• [Exercise instructions]
Copy the entries below from the line with "The Collection – I: The" up to and including the last line of the entries, with every coordinate in the answers multiplied by 2 and rounded to a whole number, halves rounding up. Keep all other text as it is, including the numbers in the requests, and leave the pictures out.

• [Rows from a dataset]
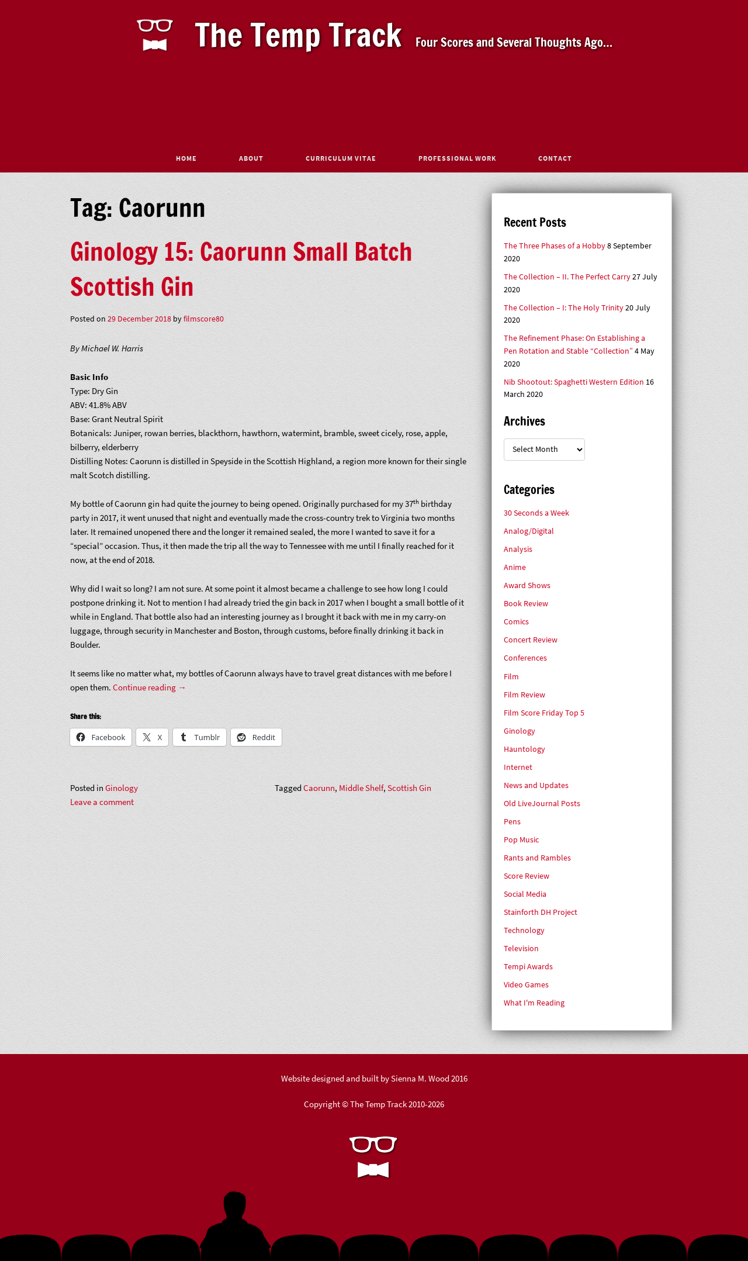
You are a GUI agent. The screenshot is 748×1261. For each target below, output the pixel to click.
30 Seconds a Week (536, 513)
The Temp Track (298, 34)
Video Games (526, 985)
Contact (555, 158)
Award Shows (527, 585)
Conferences (525, 658)
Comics (516, 622)
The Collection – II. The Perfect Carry (567, 277)
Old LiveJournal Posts (542, 804)
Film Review (524, 695)
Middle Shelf (361, 787)
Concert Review (530, 640)
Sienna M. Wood (420, 1078)
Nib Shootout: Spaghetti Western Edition (574, 382)
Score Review (526, 876)
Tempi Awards (528, 967)
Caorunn (319, 787)
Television (521, 948)
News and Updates (536, 785)
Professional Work (457, 158)
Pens (512, 822)
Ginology (121, 787)
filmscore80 (203, 319)
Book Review (526, 604)
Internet (518, 767)
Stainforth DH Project (540, 912)
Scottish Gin (409, 787)
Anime (515, 567)
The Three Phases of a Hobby (554, 246)
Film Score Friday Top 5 (544, 713)
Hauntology (524, 749)
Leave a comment (102, 801)
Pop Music (521, 840)
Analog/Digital (529, 531)
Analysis (518, 549)
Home (186, 158)
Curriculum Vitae (341, 158)
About (251, 158)
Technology (524, 930)
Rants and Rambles (537, 858)
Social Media (525, 894)
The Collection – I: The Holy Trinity (564, 308)
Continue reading (149, 687)
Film (511, 677)
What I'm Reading (534, 1003)
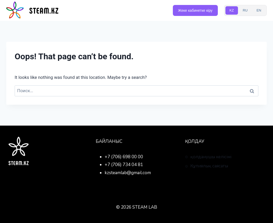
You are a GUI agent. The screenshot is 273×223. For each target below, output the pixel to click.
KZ (232, 10)
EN (259, 10)
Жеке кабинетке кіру (195, 10)
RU (245, 10)
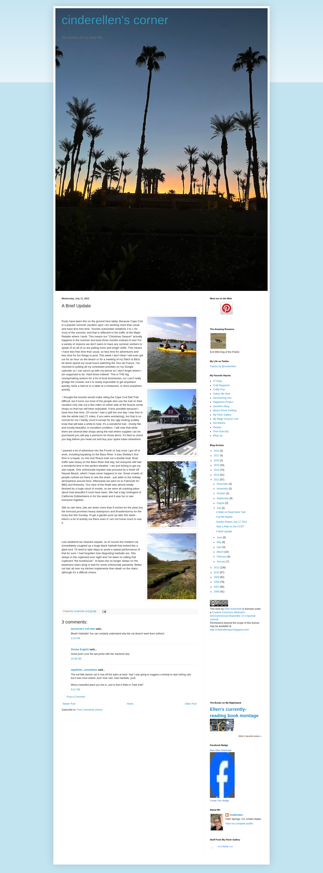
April (219, 547)
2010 (217, 572)
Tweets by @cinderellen (223, 366)
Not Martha (219, 423)
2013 (217, 474)
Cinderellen (236, 815)
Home (130, 703)
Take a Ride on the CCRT (230, 526)
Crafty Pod (219, 389)
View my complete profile (239, 823)
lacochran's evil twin (83, 628)
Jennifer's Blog (221, 406)
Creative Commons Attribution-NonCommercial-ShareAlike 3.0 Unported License (232, 616)
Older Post (191, 703)
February (222, 556)
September (223, 498)
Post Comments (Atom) (89, 709)
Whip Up (217, 435)
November (223, 488)
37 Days (217, 381)
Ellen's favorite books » (250, 736)
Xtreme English (80, 649)
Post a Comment (76, 696)
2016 (217, 460)
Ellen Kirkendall (233, 608)
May (219, 542)
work (217, 608)
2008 (217, 581)
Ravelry (217, 427)
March (220, 551)
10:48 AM (76, 658)
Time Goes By (221, 431)
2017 (217, 455)
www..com (225, 846)
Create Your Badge (219, 800)
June (220, 537)
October (221, 493)
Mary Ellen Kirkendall (220, 750)
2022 (217, 450)
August (221, 503)
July (219, 508)
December (223, 484)
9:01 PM (75, 689)
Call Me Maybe (224, 516)
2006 (217, 591)
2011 (217, 567)
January (221, 561)
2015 (217, 465)
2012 (217, 479)
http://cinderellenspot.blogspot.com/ (229, 629)
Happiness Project (223, 402)
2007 (217, 586)
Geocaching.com (222, 397)
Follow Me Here (221, 393)
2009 (217, 577)
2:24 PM (75, 638)
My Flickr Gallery (222, 414)
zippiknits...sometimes (84, 669)
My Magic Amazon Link (225, 418)
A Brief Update (224, 531)
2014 (217, 470)
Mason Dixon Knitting (224, 410)
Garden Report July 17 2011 (231, 521)
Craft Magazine (221, 385)
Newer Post (69, 703)
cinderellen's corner (115, 20)
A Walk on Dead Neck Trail (230, 512)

• [The solution]
The Collection – I: The Holy Trinity (1128, 616)
Continue reading (298, 1374)
Film (1022, 1354)
What I'm Reading (1068, 2006)
You are a GUI agent. The screenshot is 273×223. For each target below, output the pixel to click.
KZ (464, 20)
EN (518, 20)
Жеке кабинетке кіру (390, 20)
RU (490, 20)
April (438, 1094)
2010 (434, 1144)
Tweets by @cinderellen (446, 732)
Not Martha (438, 846)
2013 (434, 948)
Cinderellen (472, 1630)
Home (260, 1406)
Take a Ride on the CCRT (460, 1052)
Crafty Pod (438, 778)
View my complete profile (478, 1646)
lacochran's evil twin (166, 1256)
Jennifer's Blog (442, 812)
Creative Commons Attribution-NonCommercial-ShareAlike 3.0 Unported License (464, 1232)
Older Post (382, 1406)
February (444, 1112)
September (446, 996)
Post Comments (Atom) (178, 1418)
Whip Up (434, 870)
November (446, 976)
37 Days (434, 762)
Ellen's favorite books » (500, 1472)
Xtreme English (160, 1298)
Post a Comment (152, 1392)
2016 (434, 920)
Ellen Kirkendall (466, 1216)
May (438, 1084)
work (434, 1216)
2008 (434, 1162)
Ravelry (434, 854)
March (440, 1102)
10:48 AM (152, 1316)
Time Goes By (442, 862)
2017 (434, 910)
www..com (450, 1692)
Create Your Badge (438, 1600)
June (440, 1074)
October (442, 986)
Mary Ellen Kirkendall (440, 1500)
2022 (434, 900)
August (442, 1006)
July (438, 1016)
December (446, 968)
9:01 PM (150, 1378)
Call Me Maybe (448, 1032)
2006 (434, 1182)
2011 (434, 1134)
January (442, 1122)
2015 (434, 930)
2012 (434, 958)
http://cinderellenspot.blogspot.com/ (458, 1258)
Happiness Project (446, 804)
2007 (434, 1172)
Geocaching.com (444, 794)
Follow Me Here (442, 786)
2009 (434, 1154)
2:24 PM (150, 1276)
My Flickr Gallery (444, 828)
zippiknits...sometimes (168, 1338)
My Magic Amazon Link (450, 836)
A Brief Update (448, 1062)
2014 (434, 940)
Mason Dixon Knitting (448, 820)
Garden Report July 17 2011 (462, 1042)
Craft Magazine (442, 770)
Newer Post (138, 1406)
cinderellen's corner (230, 40)
A Walk on Dead Neck Trail (460, 1024)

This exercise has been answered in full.